• [Your assignment]:
Only the line containing "Click Advice checkmark" and the lines after it, through the end of the entries, should be output exactly.

=== Section Start ===

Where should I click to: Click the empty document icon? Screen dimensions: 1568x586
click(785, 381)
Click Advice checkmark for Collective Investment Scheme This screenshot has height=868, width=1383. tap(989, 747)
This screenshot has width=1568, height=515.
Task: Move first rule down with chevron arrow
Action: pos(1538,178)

=== Section End ===

• [Task output]:
Click Advice checkmark for Collective Investment Scheme This screenshot has height=868, width=1383. tap(989, 747)
This screenshot has width=1568, height=515.
Task: Move first rule down with chevron arrow
Action: pos(1538,178)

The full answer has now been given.